TASK STATEMENT. Every line containing the string "menu" is to be copied from the records.

Collected data entries:
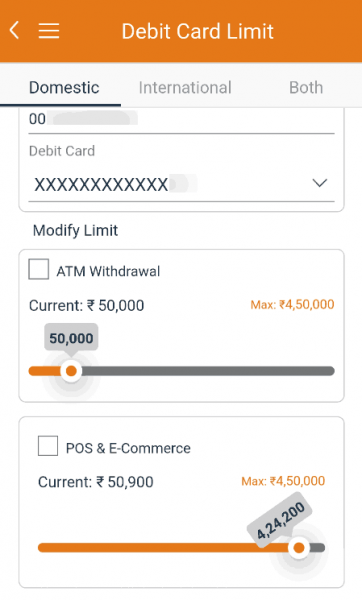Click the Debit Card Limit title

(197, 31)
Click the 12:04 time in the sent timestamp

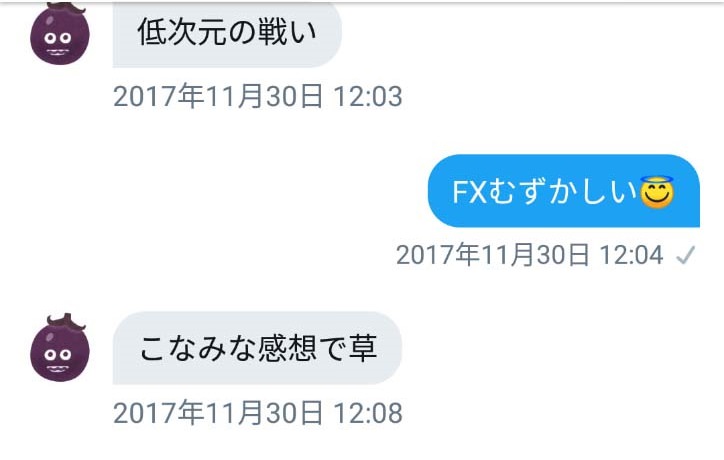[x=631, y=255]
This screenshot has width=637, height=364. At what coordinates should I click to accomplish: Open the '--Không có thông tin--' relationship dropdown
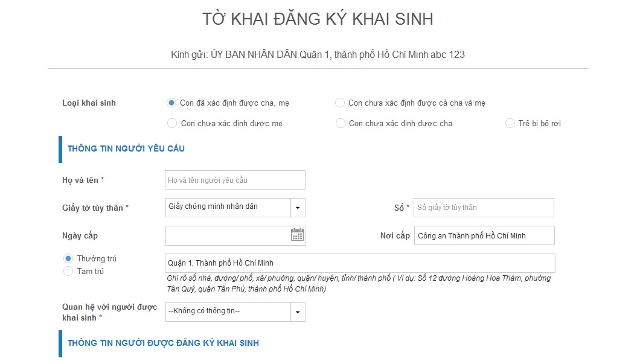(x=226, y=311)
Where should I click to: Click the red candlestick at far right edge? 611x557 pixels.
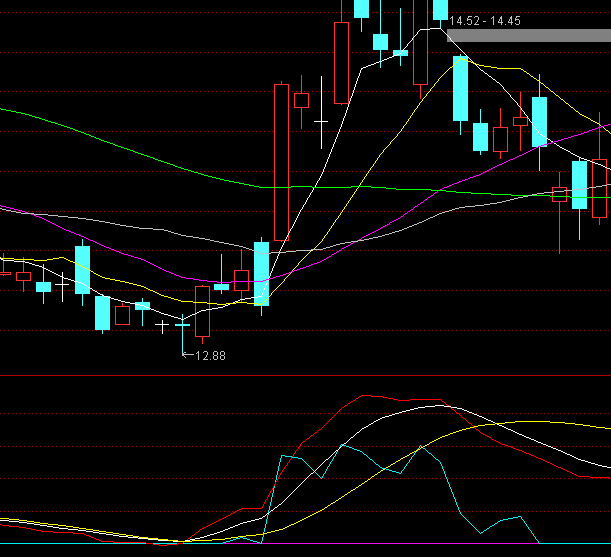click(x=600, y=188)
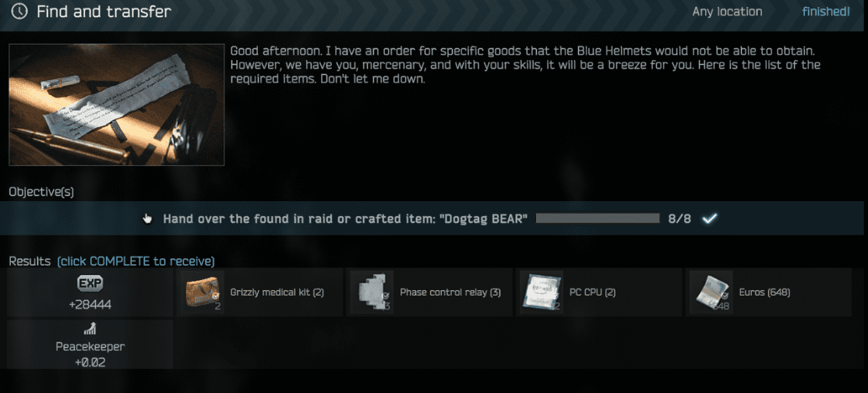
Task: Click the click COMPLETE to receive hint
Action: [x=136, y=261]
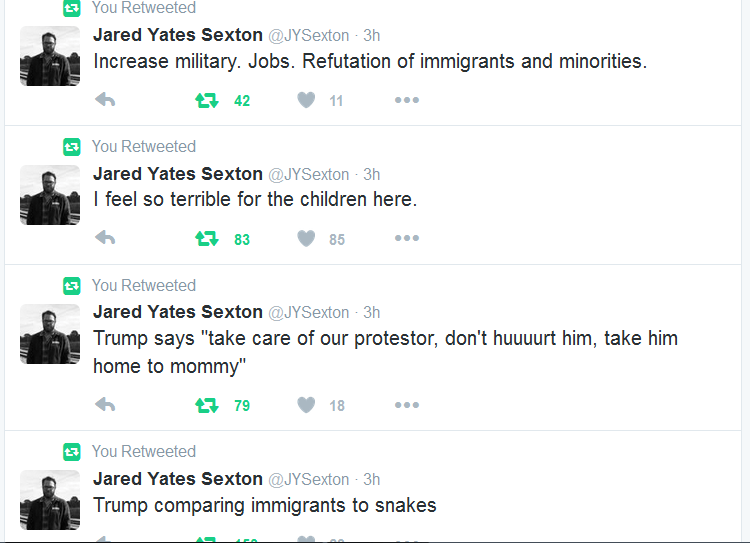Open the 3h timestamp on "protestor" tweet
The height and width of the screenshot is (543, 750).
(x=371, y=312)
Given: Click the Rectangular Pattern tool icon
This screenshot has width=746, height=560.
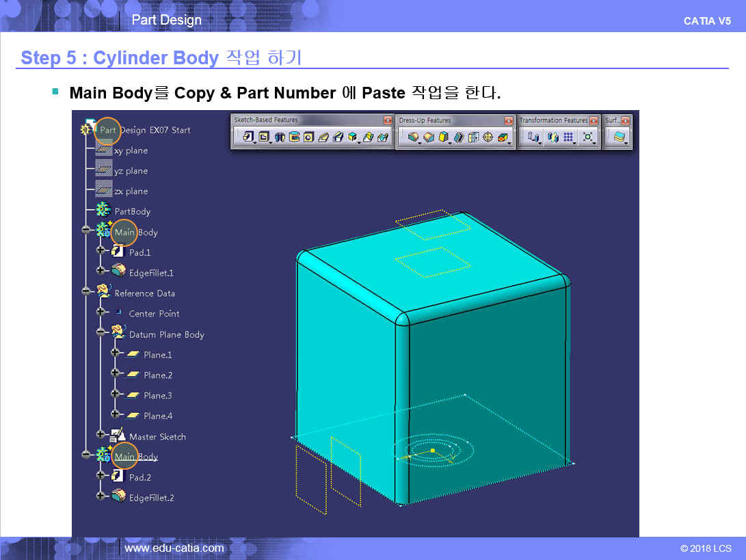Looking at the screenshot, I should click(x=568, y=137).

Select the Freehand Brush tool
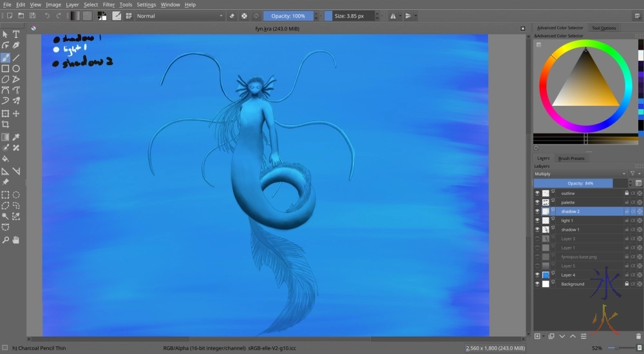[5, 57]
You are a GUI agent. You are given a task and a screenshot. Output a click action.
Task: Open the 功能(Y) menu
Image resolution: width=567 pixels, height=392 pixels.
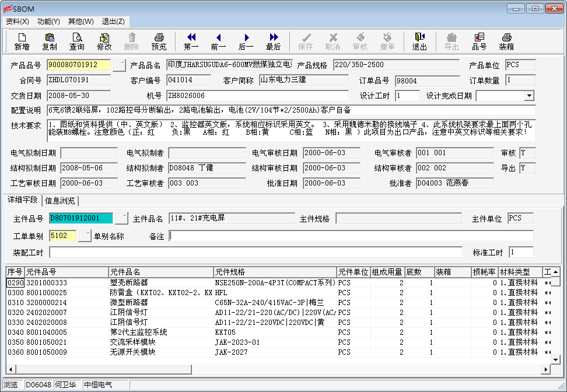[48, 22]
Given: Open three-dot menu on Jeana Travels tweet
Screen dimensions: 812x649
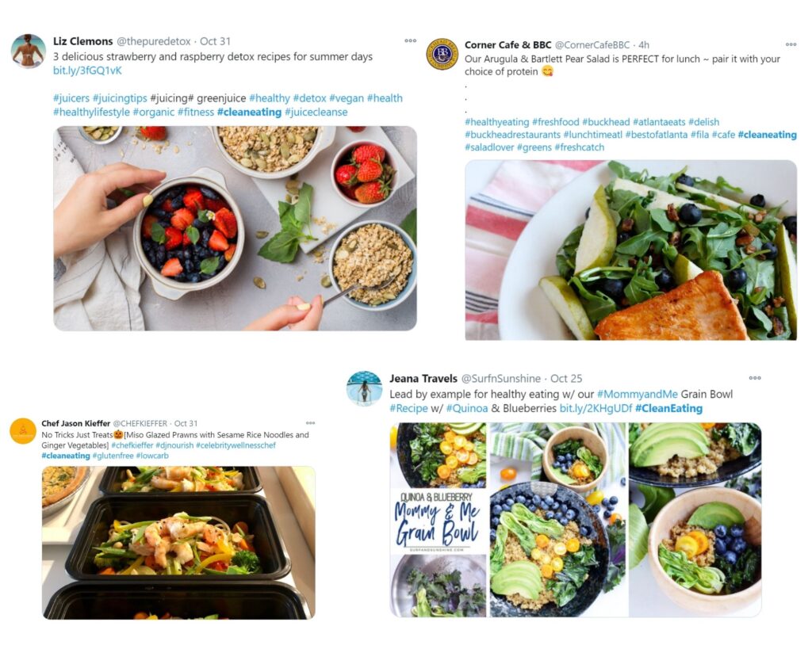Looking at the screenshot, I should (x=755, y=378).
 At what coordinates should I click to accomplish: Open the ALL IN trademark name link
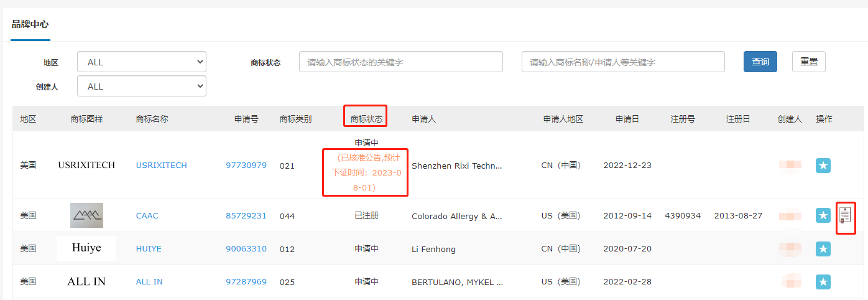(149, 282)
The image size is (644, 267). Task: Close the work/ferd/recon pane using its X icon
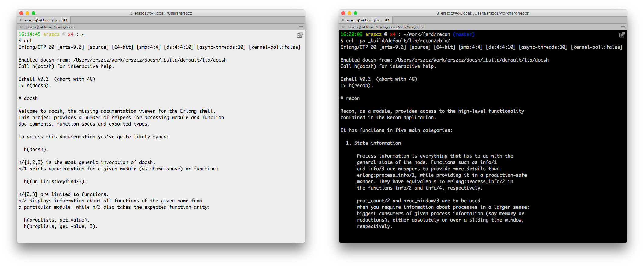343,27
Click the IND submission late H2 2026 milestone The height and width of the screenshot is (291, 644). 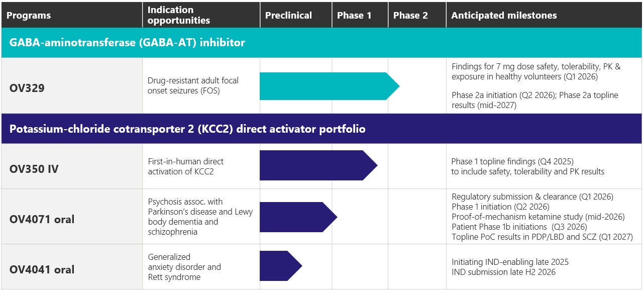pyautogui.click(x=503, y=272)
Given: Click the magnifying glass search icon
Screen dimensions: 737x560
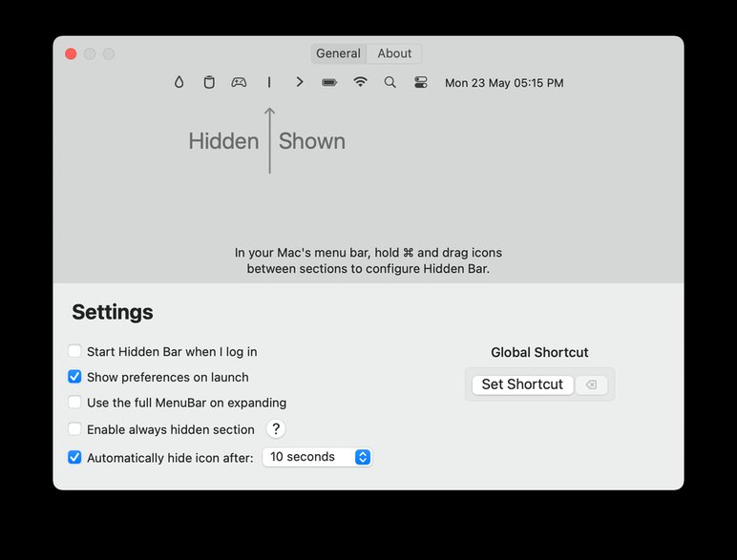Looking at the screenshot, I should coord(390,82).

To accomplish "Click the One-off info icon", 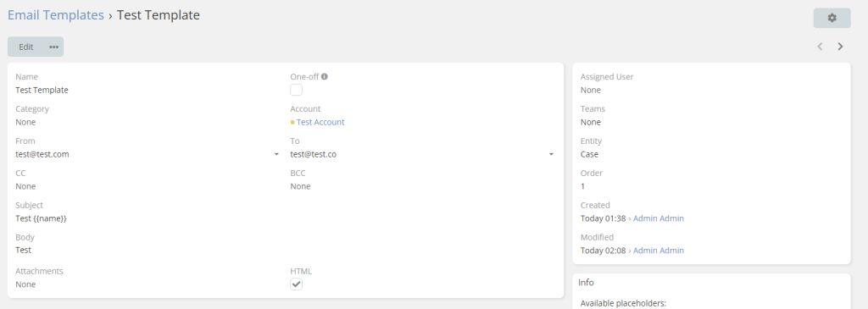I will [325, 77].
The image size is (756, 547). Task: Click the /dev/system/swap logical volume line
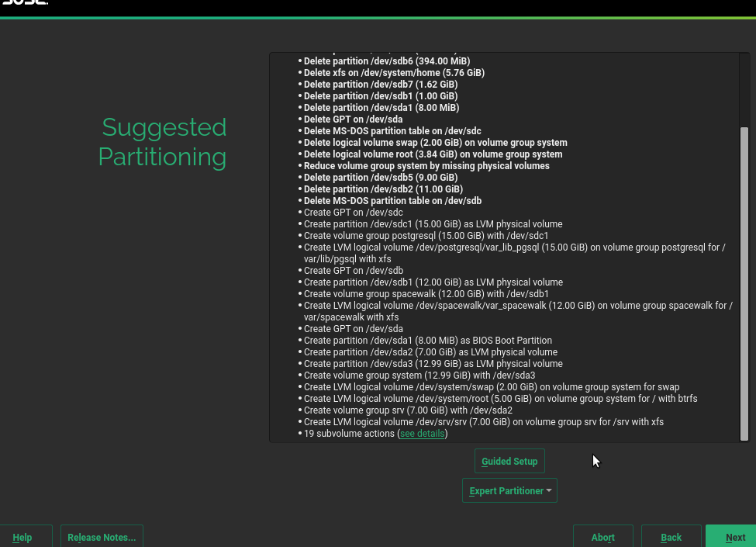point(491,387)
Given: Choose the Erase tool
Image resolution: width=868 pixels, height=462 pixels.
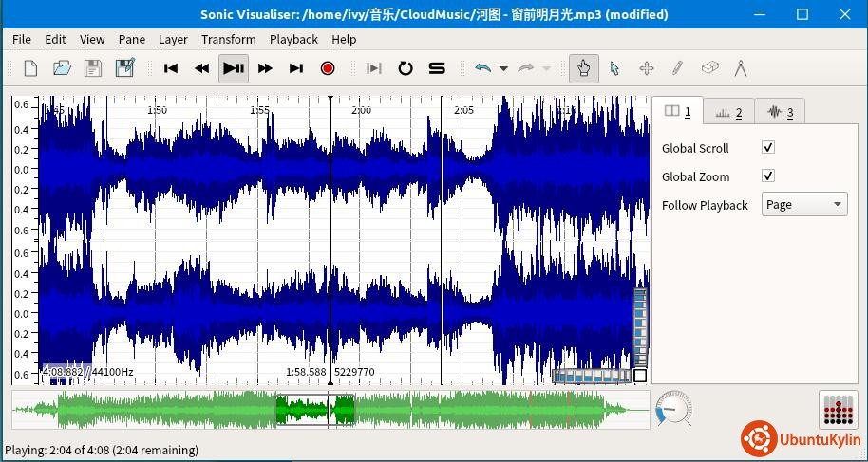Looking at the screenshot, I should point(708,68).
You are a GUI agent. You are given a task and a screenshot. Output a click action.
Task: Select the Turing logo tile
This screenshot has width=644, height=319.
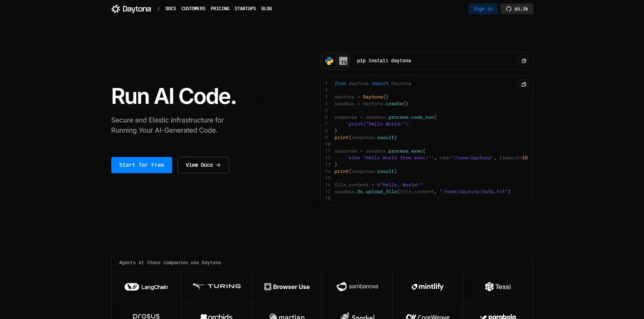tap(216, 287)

RESULT.
Task: Open the 功能(Y) menu
Given: Open three-dot menu on Jeana Travels tweet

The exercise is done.